Nelda sepertinya tidak mendapatkan pendampingan hukum yang selayaknya, hidup sendiri sebagai perempuan tunggal, hidup dalam ancaman bayang-bayang eksekusi, tentu akan mengalami tekanan batin yang mendalam. Kesulitan dalam memenuhi kebutuhan hidup, memaksakannya untuk bersandar kepada pengacara prodeo yang disediakan oleh Posbakum Pengadilan Negeri Bangkinang, Kabupaten Kampar. Sayangnya, prodeo itu rapuh dan roboh ketika kuasa hukum dari Posbakum tersebut mencabut permohonan Peninjauan Kembali (PK) yang diajukannya.

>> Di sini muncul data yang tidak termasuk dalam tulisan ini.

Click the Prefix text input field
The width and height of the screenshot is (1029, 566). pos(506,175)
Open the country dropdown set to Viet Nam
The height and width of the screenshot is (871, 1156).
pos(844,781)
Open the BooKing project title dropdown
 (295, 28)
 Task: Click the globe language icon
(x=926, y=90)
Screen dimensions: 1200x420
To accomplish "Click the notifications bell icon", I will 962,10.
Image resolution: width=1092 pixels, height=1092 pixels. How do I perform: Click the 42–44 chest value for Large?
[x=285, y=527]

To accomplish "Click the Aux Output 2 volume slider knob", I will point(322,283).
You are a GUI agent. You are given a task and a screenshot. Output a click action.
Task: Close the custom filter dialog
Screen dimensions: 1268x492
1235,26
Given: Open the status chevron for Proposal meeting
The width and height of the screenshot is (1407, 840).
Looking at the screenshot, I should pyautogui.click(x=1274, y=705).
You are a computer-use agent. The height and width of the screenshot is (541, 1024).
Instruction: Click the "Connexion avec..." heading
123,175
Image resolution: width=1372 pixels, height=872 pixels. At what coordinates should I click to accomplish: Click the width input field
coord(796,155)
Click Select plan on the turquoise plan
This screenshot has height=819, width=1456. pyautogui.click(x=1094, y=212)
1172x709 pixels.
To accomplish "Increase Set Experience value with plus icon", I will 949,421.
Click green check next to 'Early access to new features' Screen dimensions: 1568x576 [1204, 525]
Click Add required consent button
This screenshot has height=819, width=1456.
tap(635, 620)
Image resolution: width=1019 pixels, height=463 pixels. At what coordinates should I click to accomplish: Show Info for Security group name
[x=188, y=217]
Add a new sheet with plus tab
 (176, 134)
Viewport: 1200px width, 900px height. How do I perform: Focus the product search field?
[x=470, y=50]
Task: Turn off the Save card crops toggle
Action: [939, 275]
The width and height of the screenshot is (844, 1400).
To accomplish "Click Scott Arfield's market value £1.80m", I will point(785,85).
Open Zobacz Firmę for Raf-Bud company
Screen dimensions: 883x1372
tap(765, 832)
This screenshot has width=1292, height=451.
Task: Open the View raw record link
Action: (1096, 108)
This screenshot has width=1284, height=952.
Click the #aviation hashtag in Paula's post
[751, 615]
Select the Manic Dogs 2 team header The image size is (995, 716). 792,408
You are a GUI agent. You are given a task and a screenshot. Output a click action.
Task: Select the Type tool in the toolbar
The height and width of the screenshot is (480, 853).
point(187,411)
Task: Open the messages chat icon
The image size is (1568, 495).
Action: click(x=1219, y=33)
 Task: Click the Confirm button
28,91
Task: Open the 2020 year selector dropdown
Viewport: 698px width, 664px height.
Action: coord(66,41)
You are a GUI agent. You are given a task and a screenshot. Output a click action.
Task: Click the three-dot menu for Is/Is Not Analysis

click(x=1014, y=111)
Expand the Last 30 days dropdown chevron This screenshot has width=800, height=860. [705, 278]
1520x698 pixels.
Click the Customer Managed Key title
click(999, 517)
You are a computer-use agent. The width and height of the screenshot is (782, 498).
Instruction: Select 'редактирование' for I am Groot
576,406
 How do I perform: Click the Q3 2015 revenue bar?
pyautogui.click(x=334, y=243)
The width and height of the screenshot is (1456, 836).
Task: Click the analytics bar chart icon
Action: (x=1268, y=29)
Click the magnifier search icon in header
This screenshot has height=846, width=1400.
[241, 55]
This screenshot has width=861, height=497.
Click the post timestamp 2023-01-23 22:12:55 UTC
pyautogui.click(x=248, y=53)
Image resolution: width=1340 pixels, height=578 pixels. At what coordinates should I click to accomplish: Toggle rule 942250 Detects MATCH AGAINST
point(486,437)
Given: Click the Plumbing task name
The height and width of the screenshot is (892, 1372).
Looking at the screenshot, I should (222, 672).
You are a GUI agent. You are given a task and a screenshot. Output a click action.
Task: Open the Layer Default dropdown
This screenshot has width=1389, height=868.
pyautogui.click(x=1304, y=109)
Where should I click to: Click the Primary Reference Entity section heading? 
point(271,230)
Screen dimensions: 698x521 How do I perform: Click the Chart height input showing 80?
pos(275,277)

"Disaat sidang, saya mengajukan permohonan kepada hakim untuk memperbaiki memori PK karena ada kekurangan. Hakim larang saya bicara, permohonan perbaikan memori PK saya ditolak hakim, hakim tidak dapat memutuskan, lalu sidang disekor kira-kira 30 menit agar saya mendiskusikannya bersama kuasa hukum. Saya hanya bicara sebentar bersama kuasa hukum dan saya minta agar dimohonkan untuk diperbaiki memori PK yang kurang itu, karena saya katakan, ini upaya hukum terakhir bagi saya. Setelah itu saya ditinggalkan kuasa hukum saya di suatu ruangan. Tak lama, kuasa hukum saya memanggil saya untuk masuk ke ruang sidang. Tak berselang lama, kuasa hukum saya mengatakan, ”Cabut saja yang mulia.” Hakim berkata, baik kalau begitu, kita cabut secara lisan ya,” sebut Nelda menirukan ucapan Hakim saat menghubungi media ini.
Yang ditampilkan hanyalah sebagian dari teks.